Note by @fastfinge

🇨🇦Samuel Proulx🇨🇦 @fastfinge@interfree.ca

So this looks like a high quality, fast, natural, and open source TTS system in Python. A key candidate for an #NVDA #addon. Unfortunately, I find #nvdasr addon development super confusing. Is there a good template to start from or something? github.com/thewh1teagle/kokoro-onnx

🍂Melissa🌠 @EmeraldRose@dragonscave.space

@fastfinge Ooh, taht does sound good. I'd use that.

🇨🇦Samuel Proulx🇨🇦 @fastfinge@interfree.ca

Here's a much longer example of the quality of speech Kokoro TTS generates. I really do think it might be a decent #NVDA addon. The weird pauses are because I'm just giving it a big long string, rather than chunking it like I should. It generates this in real time on CPU, and faster on GPU. The code to generate it is as follows:
import soundfile as sf
from kokoro_onnx import Kokoro
from onnxruntime import InferenceSession

session = InferenceSession("kokoro-v0_19.onnx", providers=["ROCMExecutionProvider", "CPUExecutionProvider"])
kokoro = Kokoro.from_session(session, "voices.json")
samples, sample_rate = kokoro.create(
"He wasn't sleeping very well, and he knew the people around him noticed, but he didn't know what to do about it. He had quietly gone to Madame Pomfrey, who had regretfully told him that Dreamless Sleep was highly addicting and that while she could give him the occasional dose, it would have to be spread out enough to prevent it from becoming addicting – meaning he could only take it one night out of every two weeks or so. It was one night more of productive sleep than he'd be getting otherwise, so he still did it, but it didn't help the larger issue. He wasn't under the effects of any nightmare-inducing Curses, potions, or other magical ailments, so there was nothing for Madame Pomfrey to do. The nightmares were coming from his own mind, and she was not a Mind-Healer. She'd offered to try and connect Harry with one, but when Harry discovered that it involved having someone else quite literally entering his mind with magic and helping him sort out things like trauma he couldn't. If Harry couldn't even tell Hermione the extent of what he'd suffered at the Dursley's, he wasn't about to let a stranger into his mind to see it. Let alone the 'adventures' of his Hogwarts years. So the nightmares persisted, and with the poor quality of sleep serving as the first domino, everything else slowly began to fall.

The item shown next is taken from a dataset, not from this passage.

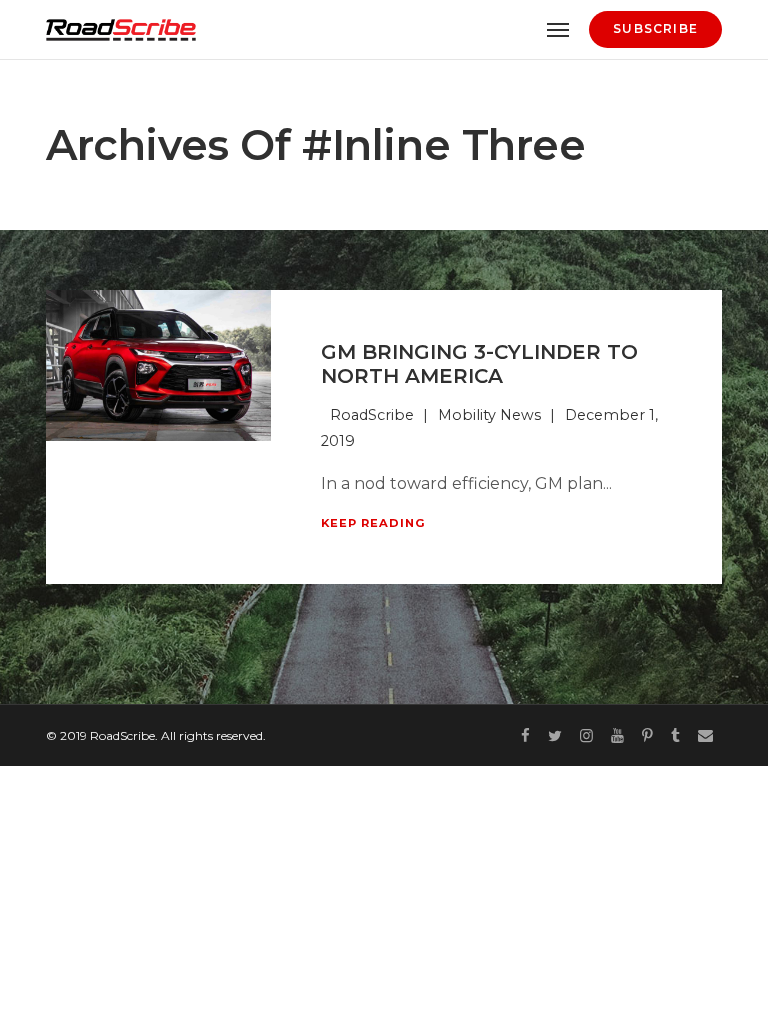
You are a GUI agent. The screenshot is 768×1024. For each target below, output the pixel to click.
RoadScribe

His grades weren't slipping yet, but he was struggling with the study schedule Hermione had set out for them and doing his homework took more effort, more energy that he didn't have.", voice="af_sarah", speed=1.0, lang="en-us"
)
sf.write("audio.wav", samples, sample_rate)
print("Created audio.wav")

Lynette @lynessence@caneandable.social

@fastfinge Oh that’s an 11 labs voice. Nice.

🇨🇦Samuel Proulx🇨🇦 @fastfinge@interfree.ca

@lynessence IIs it? I don't know what there built in voices are now. Guess that's where they got the training data.

Lynette @lynessence@caneandable.social

@fastfinge Yes. I just listened to a book using that voice in ElevenReader. It’s not bad.

Lynette @lynessence@caneandable.social

@fastfinge I have tried to speed those 11 lab voices up quite a bit using ElevenReader, and I don’t really like the results. Curious to hear what you think.

Brandon @serrebi@tweesecake.social

@fastfinge I agree it's pretty good

Sean Randall @cachondo@defcon.social

@fastfinge she's quite pleasant. I regret that I have now read so much fanfic that I can't immediately identify that one, though.

🇨🇦Samuel Proulx🇨🇦 @fastfinge@interfree.ca

@cachondo Here's a UK English sample of the same text. It sounds fine to my ear, but I'm not British. Thoughts?

🇨🇦Samuel Proulx🇨🇦 @fastfinge@interfree.ca

@cachondo Oh, and the fanfic is: Harry Potter and the Art of Getting Your Shit Together — by MsStarryNightSky.

Andre Louis @FreakyFwoof@universeodon.com

@fastfinge @cachondo I don't think this is one @SeveraSnape and I have. Sounds new to me too and that's surprising considering how much I read.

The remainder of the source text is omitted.